Wir haben es verdammt gut, in einer Demokratie leben zu dürfen und somit die Möglichkeit zu haben, wählen zu können.
Als ich 16 war, wurde bei uns in Niedersachsen ein Wahlrecht für 16-jährige auf kommunaler Ebene (wenn ich mich richtig erinnere) zum ersten Mal getestet und bis auf die Tatsache, daß die Wahlbeteiligung -wie immer- zu niedrig war, hatte es keine spürbaren Auswirkungen.
Ich weiß noch, daß ich persönlich es total toll fand, wählen zu dürfen, aber so um die 90% der Leute in meinem Alter hatte schlichtweg kein Interesse daran.
Ich denke, derjenige der wählen geht, hat sich zumindest ansatzweise Gedanken darüber gemacht, wen er wählt. Ob ich es nun gut finde, wenn jemand die CDU, die FDP oder die NPD wählt, spielt für den Grundgedanken der Demokratie keine Rolle.
Andere Regierungsformen mögen für bestimmte Interessengruppen einfacher und angenehmer sein (möglicherweise sogar für die Bürger dieser Länder selbst. Siehe DDR: "Naja, SO schlimm war's ja nich. Hatten ja alle Arbeit... uns ging's ja gut..."), aber man gibt auch jegliche Selbstbestimmung ab.
Also, ich bin für ein Wahlrecht ab 16 Jahren, allerdings in Verbindung mit (besserer) politischer Aufklärung.
banquo:
--- Zitat von: nightnurse am 20 Juli 2012, 12:12:09 ---
(Kenaz, Du klingst grad etwas nach "Staship Troopers", also, dem Buch. Hat das irgendwer hier mal gelesen? Der gute Herr Heinlein koppelt da das Wahlrecht an den Willen zur Verteidigung der Demokratie mit Waffen und wirft auch sonst allerhand problematische Vorschläge in den Raum.)
--- Ende Zitat ---
Funny: das war auch meine erste Assoziation.
'Service Guarantees Citizenship'.
Ich bin aber auch allgemein kein Heinlein-Fan. *anmerk*
Ansonsten ist der Vorschlag ja nicht neu: ich erinnere mich da an ein Bühnenprogramm von Volker Pispers, wo er meinte:
"jeder der wählen will, sollte vorher erklären müssen, was wichtiger ist, Erststimme oder Zweitstimme. Wer das nicht kann, kann gleich wieder heimgehen und noch 4 Jahre drüber nachdenken - so wichtig kann es ihm ja dann nicht gewesen sein. Ansonsten hat man da ja eine 50/50-Chance - das könnte sogar ein Schimpanse schaffen."
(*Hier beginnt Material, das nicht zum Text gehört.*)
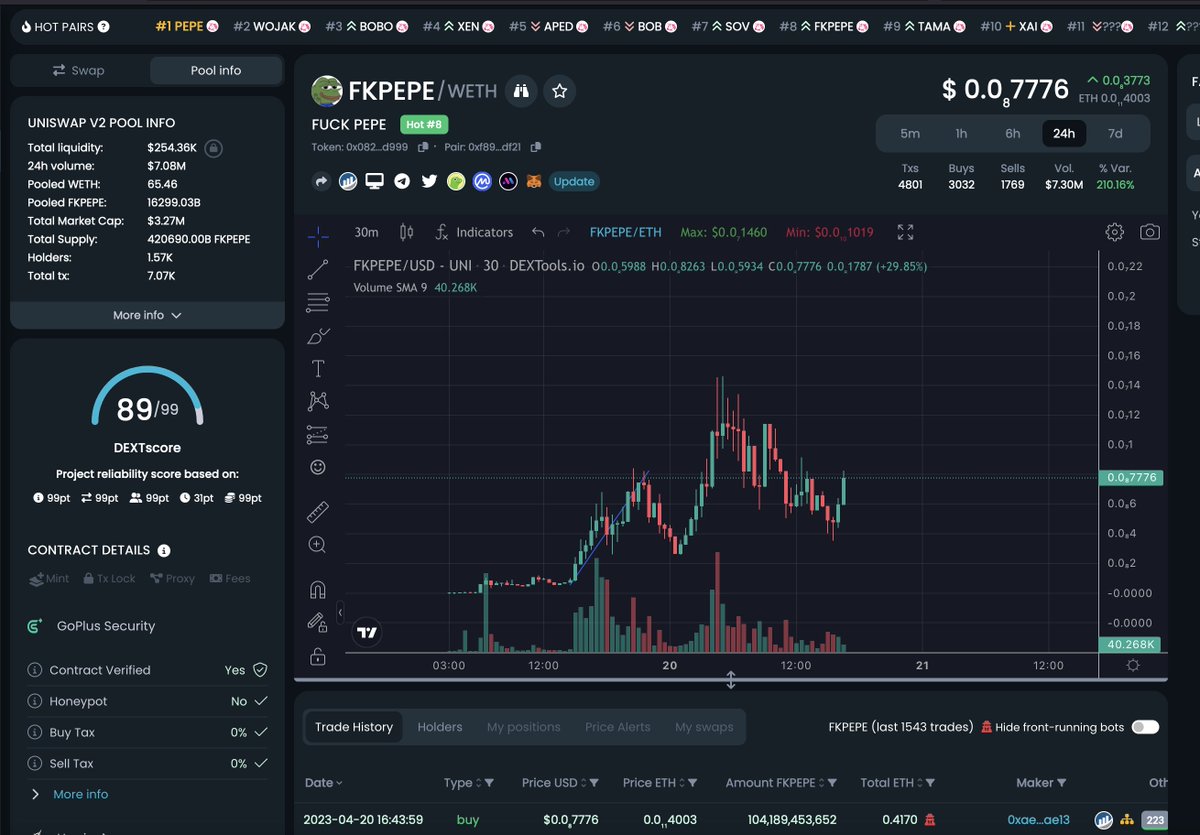
Task: Take a chart snapshot with the camera icon
Action: coord(1150,231)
Auf der anderen Seite: siehe den Text von colourize. Was nützt es, wenn die mündigen Bürger immer beweisen dass sie wissen wie es sein sollte, wenn dann in der Realität sowieso egal ist wen man wählt, weil die alternativlosen Entscheidungen ganz woanders vorbereitet und im Parlament nur noch durchgedrückt werden?
messie:
Kann man nicht auch die Wahlberechtigtenaltersgrenze absenken? So auf U80 oder so? 8)
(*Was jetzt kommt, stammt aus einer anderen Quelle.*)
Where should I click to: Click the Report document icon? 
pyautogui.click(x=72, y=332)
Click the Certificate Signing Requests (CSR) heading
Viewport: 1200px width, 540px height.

Ernsthaft: Sich nur an extreme Negativbeispiele zu klammern um zu sagen "bloß nicht!" halte ich für typisches Stammtischdenken. "Seht her, diese 16jährigen Checker die von nix ne Ahnung haben, und die sollen wählen können? Bloß nicht!"
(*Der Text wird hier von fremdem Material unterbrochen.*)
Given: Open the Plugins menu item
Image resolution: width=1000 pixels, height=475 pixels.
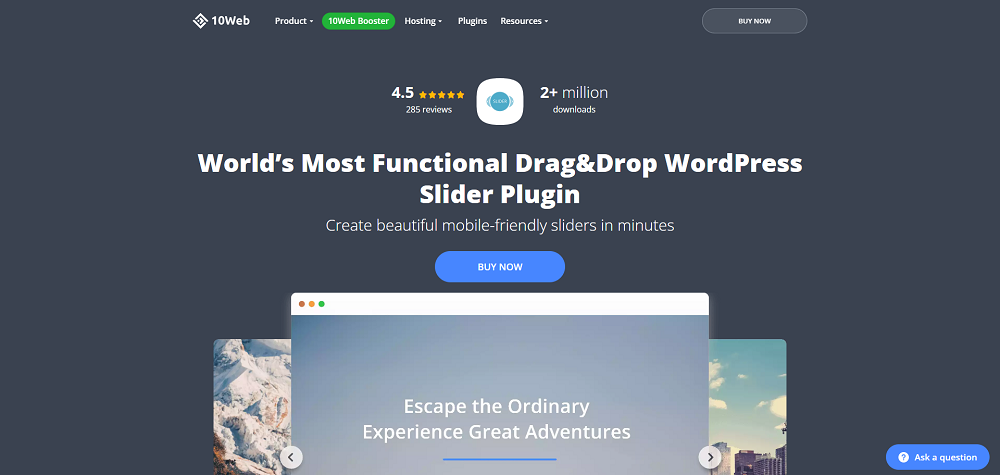Looking at the screenshot, I should coord(472,21).
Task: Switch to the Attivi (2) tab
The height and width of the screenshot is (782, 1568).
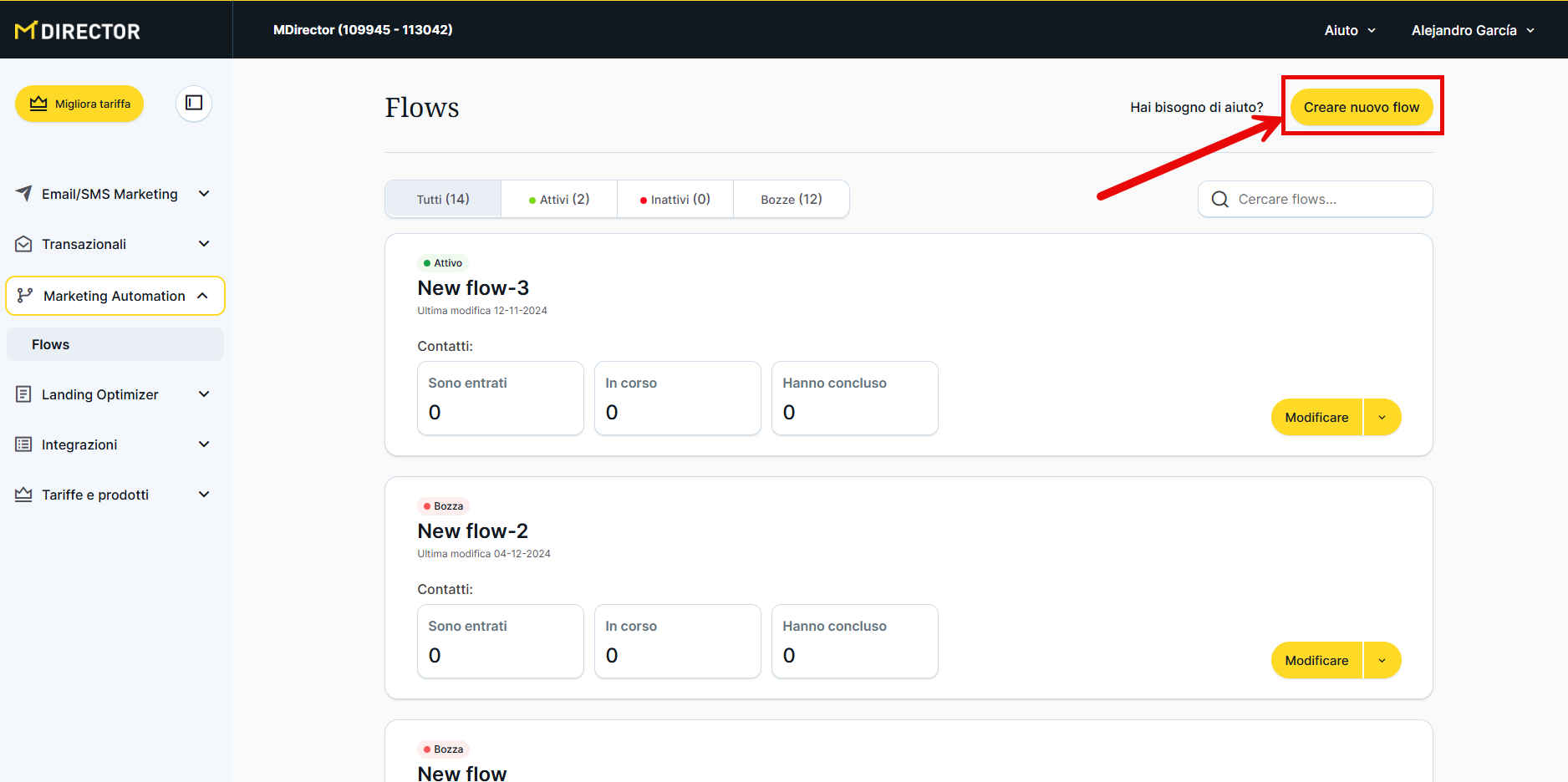Action: (559, 200)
Mit 16 schließt man die Hauptschule ab und die Realschule ebenfalls in den meisten Fällen. Es ist das Alter, in dem sich grundlegende Fragen stellen (Arbeitssuche, Ausbildungssuche) und politische Themen für diese Personen automatisch einen höheren Stellenwert erhalten. (Im Gegensatz zu den Abiturienten, die haben ja schließlich noch 2 Jahre vor sich - soviel zu Argumenten pro Bildung und so ...)
Wieso also diesen unisono politische Unbildung nachsagen? Das ist für mich etwas genauso Schäbiges wie allen HartzIV-Empfängern "faule Nixtuer" hinterherzurufen, allen Beamten "so wie die arbeiten, machen andere Urlaub" oder Studenten "vor 12 Uhr mittags stehn die ja eh nicht auf, sind ja eh nur zu faul zum Arbeiten".
Ein Argument könnte noch sein, dass 15jährige, die zum Wahlzeitpunkt 16 sind, zu sehr beeinflussbar sein könnten.
Öh, da frage ich dann mal ganz unschuldig: Alle anderen sind also nicht beeinflussbar, hmmm?
Rentner über 70, niemals beeinflussbar? Menschen in Problemvierteln? ...?
Ich bin der Meinung, dass es nicht aufs Wahlalter ankommt, sondern auf die Transparenz politischer Inhalte. Mehr direkte Demokratie sorgt für mehr Politikbewusstsein der Bürger. Kommt dann noch eine gesetzliche Verankerung hinzu, dass beide Seiten, pro- wie contra-Argumente, den Bürgern vorgelegt werden müssen, dann lässt sich sehr viel besser Demokratie leben als mit solchen Scheingefechten rund um das Wahlalter.
Eisbär:
Auf der einen Seite verstehe ich Kenaz' völlig. Wenn man wählen geht, sollte man zumindest wissen, welche Parteien im jeweiligen Parlament bisher vertreten waren, welche Parteien die Regierung stellen und für was bzw. gegen was sie in der bisherigen Legislaturperiode so ungefähr eingetreten sind. Wenn ich manche Menschen so reden höre, mach ich auch innerlich Facepalm und denk mir "Und sowas darf wählen".
Auf der anderen Seite hat colourize natürlich Recht, Demokratie wäre das dann nicht mehr (obwohl es ja jedem frei stünde, sich politisch zu informieren und somit auf eine Prüfung vorzubereiten).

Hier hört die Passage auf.